I confess that the gentleman puzzled and interested me very much. Not because people had given him the name of "Silver King." I do not covet, and I do not admire wealth alone, pure and simple. I know how to describe a vine-embowered cottage, or even a thatch-roofed hut, with a garland of gourd blossoms around its small windows, and I can appreciate the beauties of a picturesque church or castle. But all my descriptive faculties desert me before the marble and gold luxury of a modern palace, and its gorgeous splendour has no charm for me. The interest I felt was due to the man himself, and, most of all, to the connection existing between him and my own home. How came this American Croesus to be acquainted with the nomenclature, customs, and topography of my own country and language? How came the latter upon the lips of his five-year-old boy? In my childhood I had known a five-year-old boy, the son of a count, who could speak only Latin, and not a word except Latin. But, then, Latin is taught throughout the world, and no education is considered as finished without a more or less perfect knowledge of Latin. But where in a foreign country is the professor who teaches the Ugro-Finnish tongue, even if there were some whimsical parent who wished that his son should learn to speak it?

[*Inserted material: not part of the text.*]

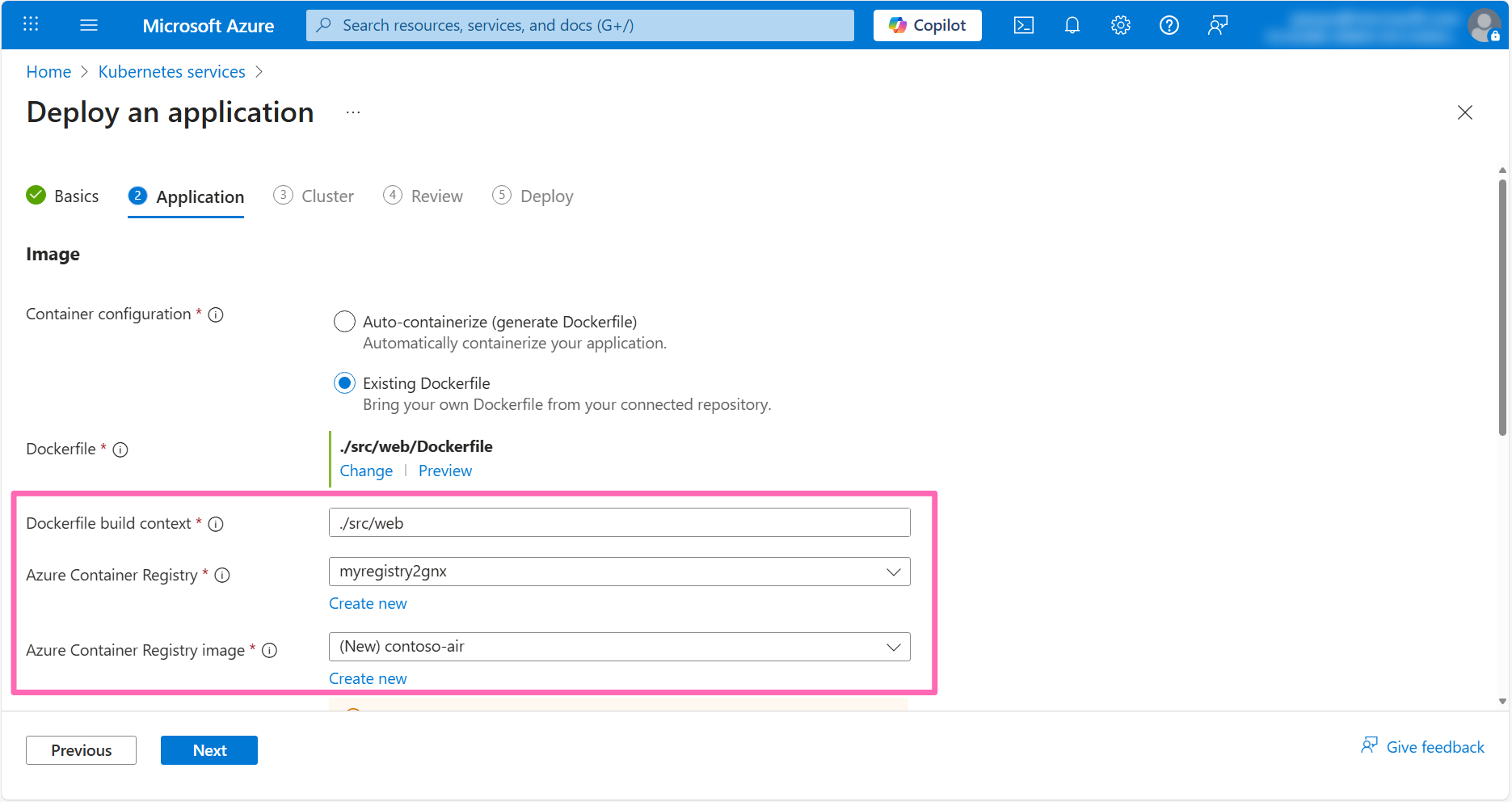Open the portal hamburger menu
This screenshot has width=1512, height=802.
point(89,24)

During the drive Mr. Dumany acquainted me with some particulars regarding the customs of his house. He told me that the hour for breakfast was nine, and that for lunch one o'clock. Dinner was invariably served at six, and I was entirely at liberty to put in my appearance or stay away. They would not wait for me, but my place at the table would be kept reserved; and if I was late, I should be served afresh. The cook should be entirely at my disposal. If the excitement and fatigue of the journey should make me wish for a day's rest, I was free to retire to my rooms at once, and should not be disturbed by anybody.

In answer to all this I said that I had no habits whatever; that I was able to eat, drink, and sleep at will; was never fatigued, and would with pleasure put in my appearance at his breakfast-table that very morning.

"That will be nice, indeed!" he said. "But I must beg your pardon in advance for my wife. On ordinary days she is up and presides at breakfast; but to-day she bade me apologise. She has been up all night from excitement, and now I have told her to lie down and rest a few hours. After that she usually spends some time in the nursery, superintending the children's ablutions, prayers, and breakfast, and only when all these matters are accomplished is she ready for her duties as hostess and mistress of the household."

"So little James is not your only child?" I ventured to ask.